Why heat makes us sleepy: Fruit fly study reveals a thermometer brain circuit promoting midday siesta on hot days

On the hottest summer days, you may find yourself dozing off in the middle of the day. In some parts of the world, it’s a cultural norm to schedule “siestas” and shutter businesses during the warmest hours of the day. As it turns out, biology, not just culture, may be behind this.

Temperature affects the span of human behavior, from eating and activity levels to sleep-wake cycles. We may have a harder time sleeping in the summer and be slow to get out of bed on colder mornings. But the link between sensory neurons and neurons that control this cycle are not understood completely.

Northwestern University neurobiologists have found a few clues about what’s happening. In a new study, published today (Aug. 17) in the journal Current Biology, researchers found that fruit flies are pre-programmed to take a nap in the middle of the day. A follow-up to their 2020 Biology paper that identified a brain thermometer only active in cold weather, the new paper explores a similar “thermometer” circuit for hot temperatures.

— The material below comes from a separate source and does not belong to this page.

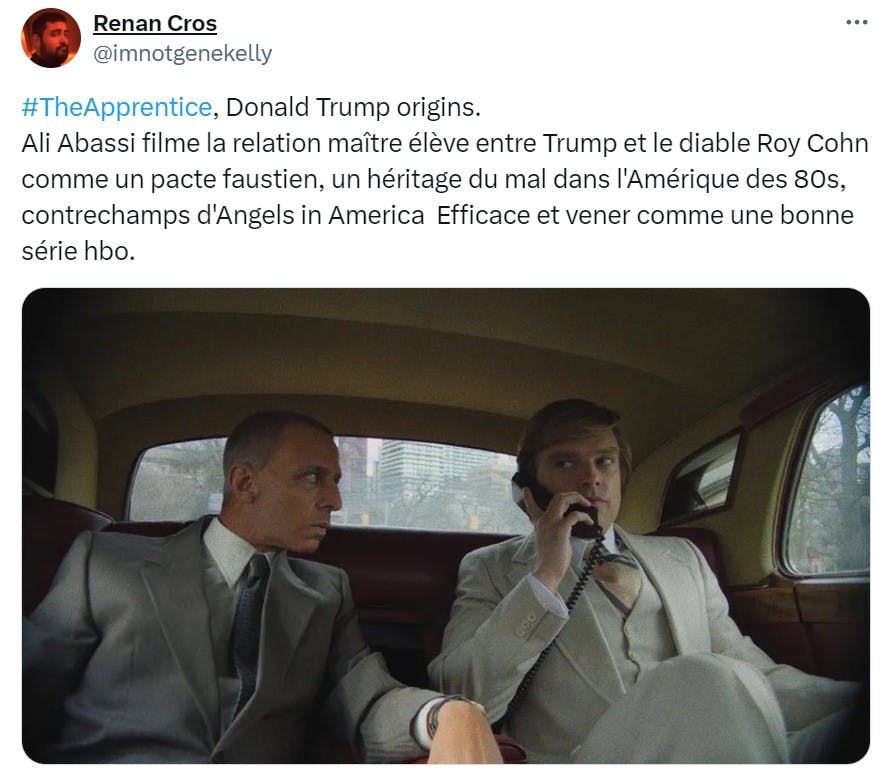Image resolution: width=888 pixels, height=781 pixels.
Task: Open the @imnotgenekelly handle
Action: click(x=182, y=54)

“Changes in temperature have a strong effect on behavior in both humans and animals, and offer animals a cue that is time to adapt to the changing seasons,” said Marco Gallio, associate professor of neurobiology in the Weinberg College of Arts and Sciences. “The effect of temperature on sleep can be quite extreme, with some animals deciding to sleep off an entire season — think of a hibernating bear — but the specific brain circuits that mediate the interaction between temperature and sleep centers remain largely unmapped.”

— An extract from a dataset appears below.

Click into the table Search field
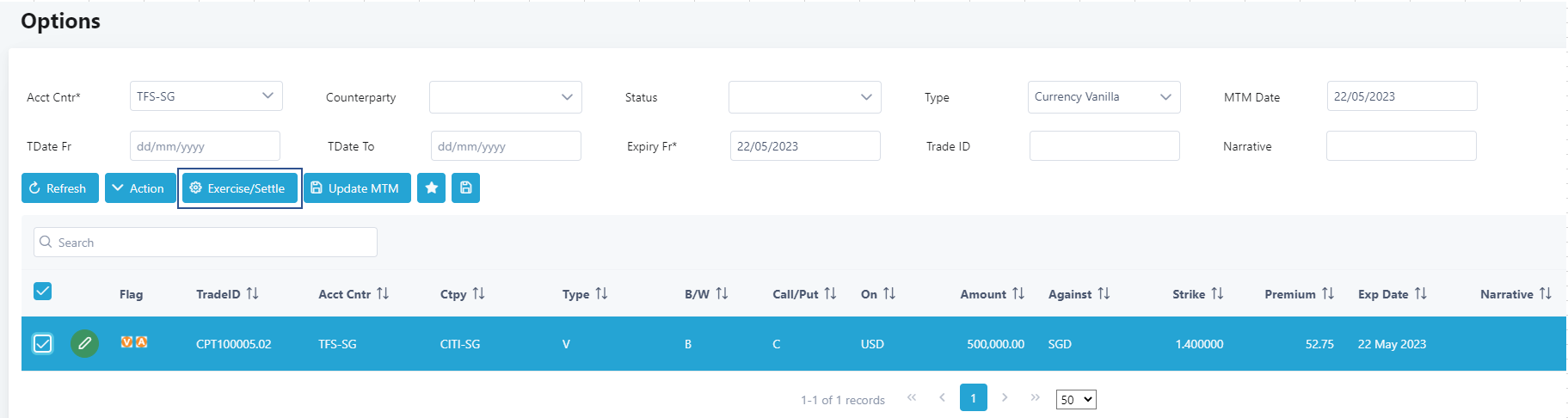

Gallio led the study and said fruit flies are a particularly good model to study big questions like “why do we sleep,” and “what does sleep do for the brain” because they don’t attempt to disrupt instinct in the same way humans do when we pull all-nighters, for example. They also allow researchers to study the influence of external cues like light and temperature on cellular pathways.

Cells that stay on longer

The paper is the first to identify “absolute heat” receptors in fly head, which respond to temperatures above about 77 degrees Fahrenheit — the fly’s favorite temperature. As it turns out, the common laboratory fruit fly (Drosophila) has colonized nearly the entire planet by forming a close association with humans. Not surprisingly, its favorite temperature also matches that of many humans.